China registra avanço inédito no tratamento genético de doença sanguínea

Terapia com edição de base permite interromper transfusões em pacientes com talassemia

Pesquisadores da China anunciaram o primeiro sucesso clínico do mundo com uma técnica inovadora de edição genética para tratar a beta-talassemia, uma doença hereditária grave do sangue. O estudo foi publicado na revista científica Nature.

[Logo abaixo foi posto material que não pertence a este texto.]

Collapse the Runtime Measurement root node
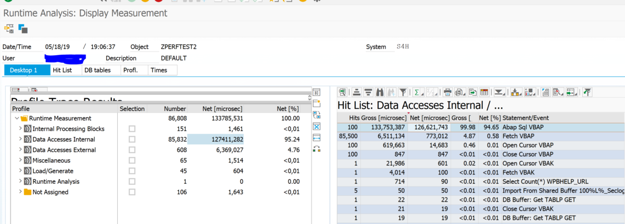click(17, 118)
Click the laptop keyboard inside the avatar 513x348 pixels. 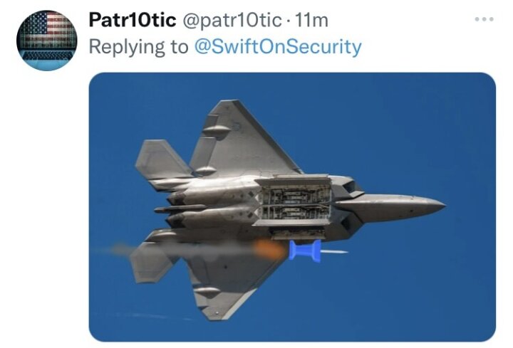point(48,56)
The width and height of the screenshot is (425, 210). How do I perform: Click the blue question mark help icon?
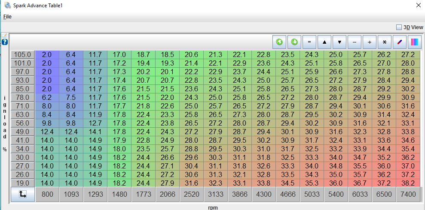(5, 42)

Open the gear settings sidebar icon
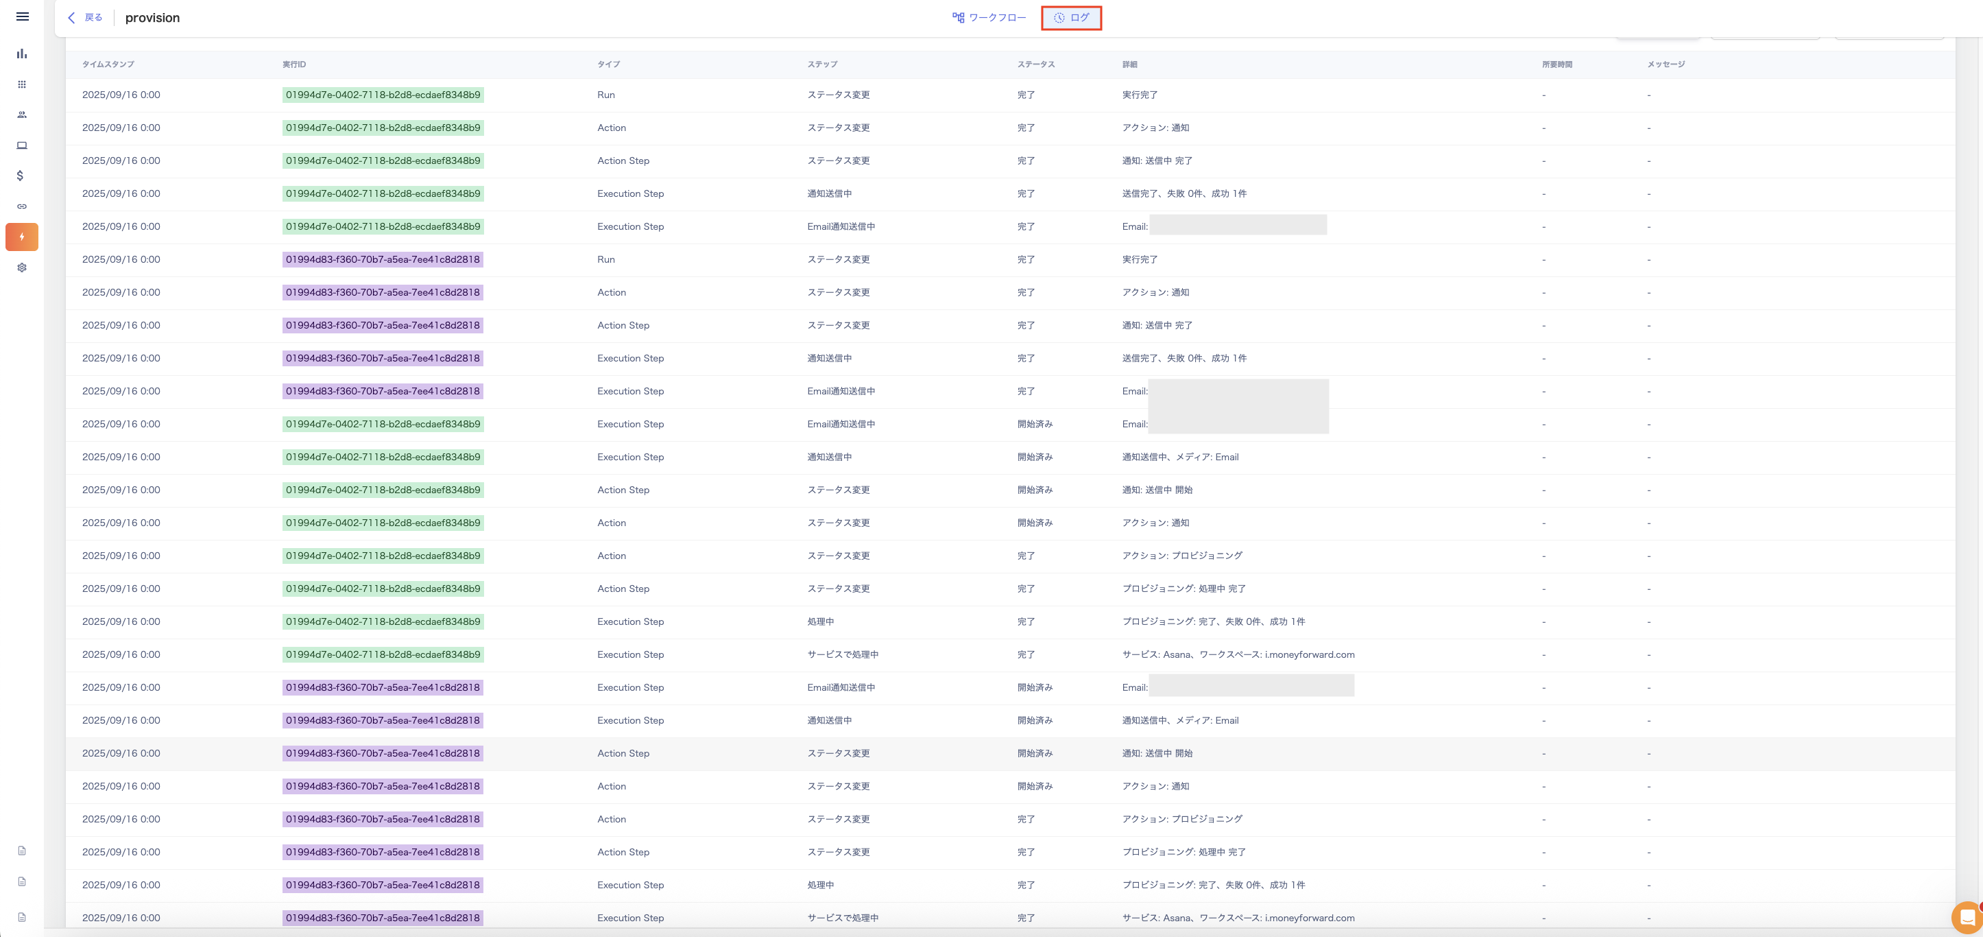(x=22, y=267)
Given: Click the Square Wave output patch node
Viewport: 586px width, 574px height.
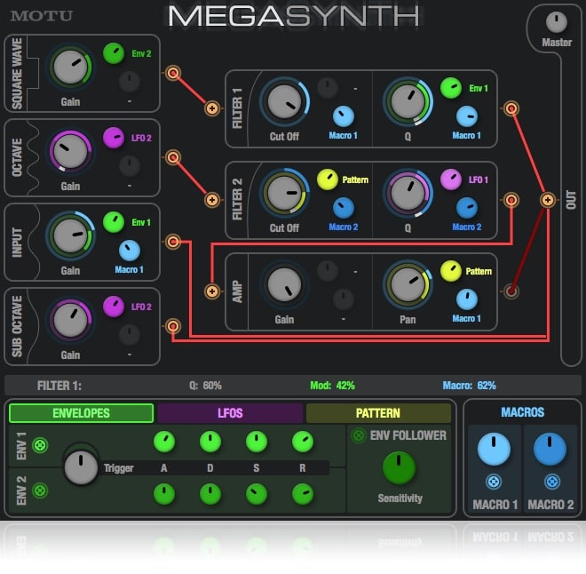Looking at the screenshot, I should (172, 73).
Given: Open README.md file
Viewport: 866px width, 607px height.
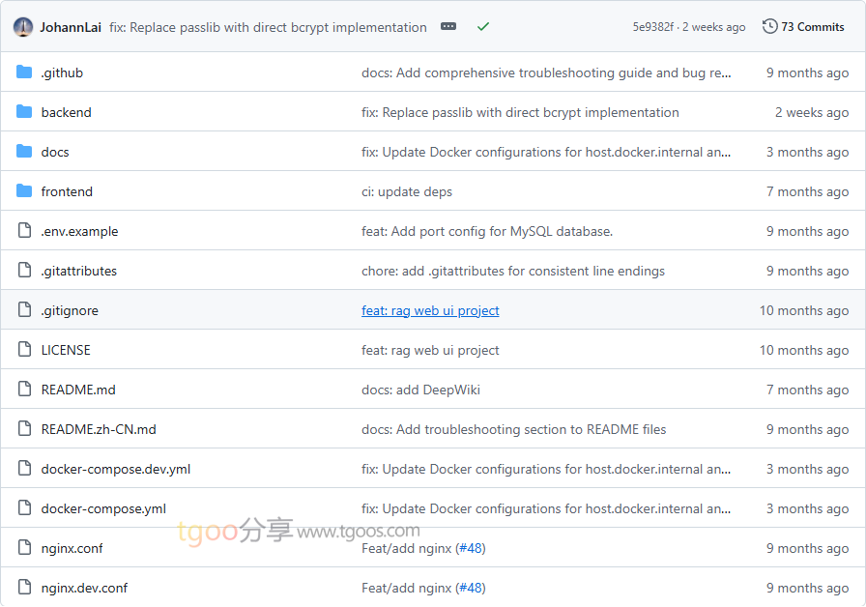Looking at the screenshot, I should (78, 390).
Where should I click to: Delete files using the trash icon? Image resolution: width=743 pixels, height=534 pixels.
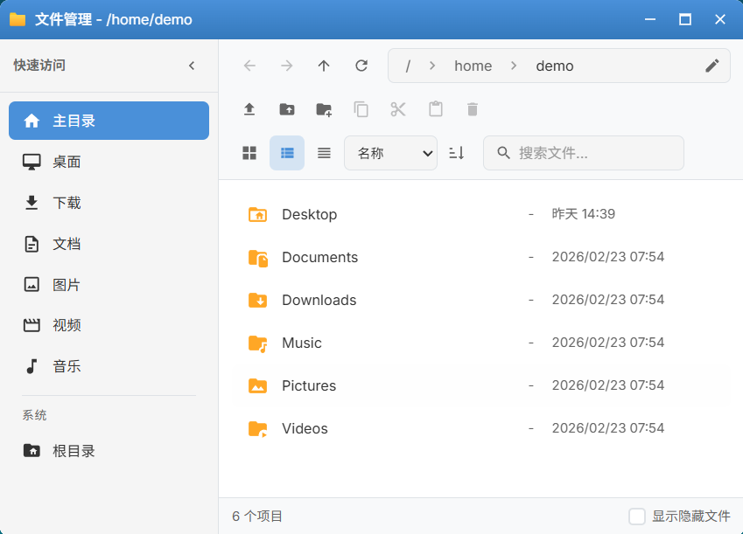pyautogui.click(x=472, y=109)
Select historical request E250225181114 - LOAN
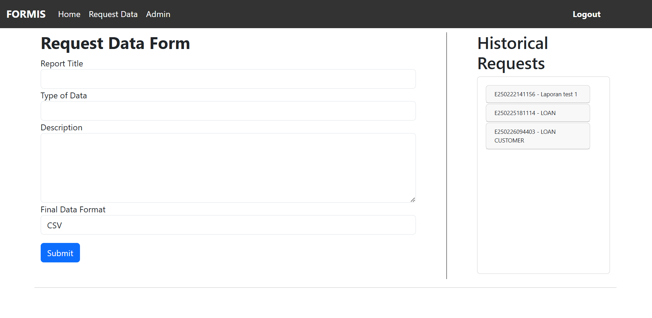Viewport: 652px width, 318px height. click(x=537, y=113)
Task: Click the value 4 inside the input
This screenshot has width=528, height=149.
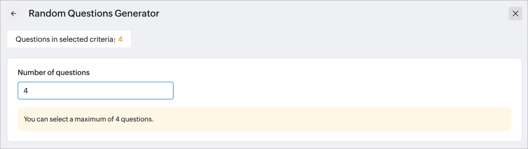Action: (x=26, y=91)
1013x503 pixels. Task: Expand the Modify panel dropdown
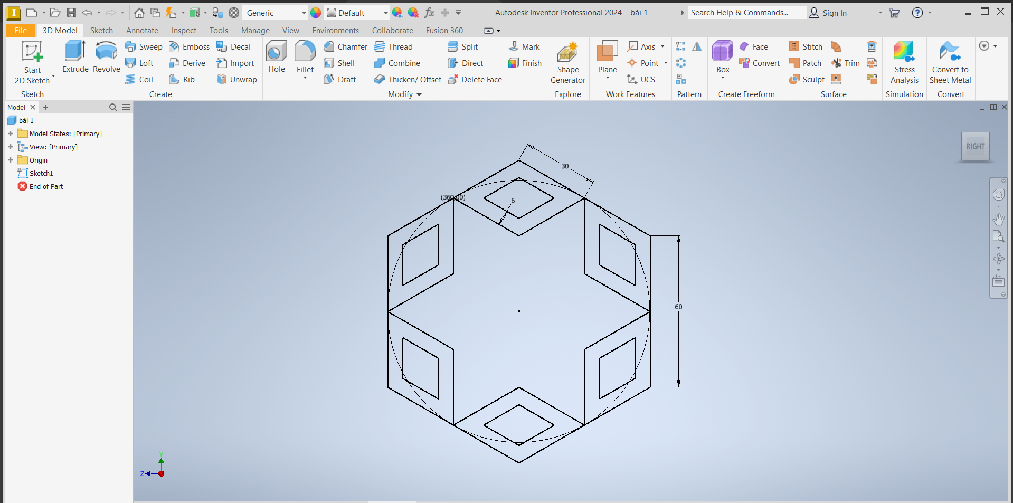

A terapia experimental, chamada CS-101, utilizou a técnica de “edição de base” para modificar diretamente o DNA de células-tronco dos pacientes, sem cortar a dupla hélice genética, um avanço em relação a métodos tradicionais. Após uma única aplicação, cinco pacientes deixaram de depender de transfusões mensais de sangue.

Segundo os pesquisadores, os primeiros sinais de eficácia surgiram em cerca de 16 dias, e todos os pacientes interromperam as transfusões em até um mês, mantendo níveis estáveis de hemoglobina. Um dos participantes já está há mais de dois anos sem necessidade de transfusões.

O estudo foi liderado pelo Primeiro Hospital Afiliado da Universidade Médica de Guangxi, em parceria com instituições como a Universidade Fudan e a ShanghaiTech University.

A nova abordagem reduz riscos associados a técnicas anteriores, como danos ao DNA e alterações cromossômicas, ao evitar cortes na estrutura genética. Além disso, utiliza células do próprio paciente, eliminando a necessidade de transplante de medula óssea e os riscos de rejeição.

A beta-talassemia é especialmente comum no sul da China e no Sudeste Asiático, com altas taxas de incidência. Para especialistas, o avanço representa um marco na medicina genética e pode abrir caminho para tratamentos mais seguros e eficazes em doenças hereditárias.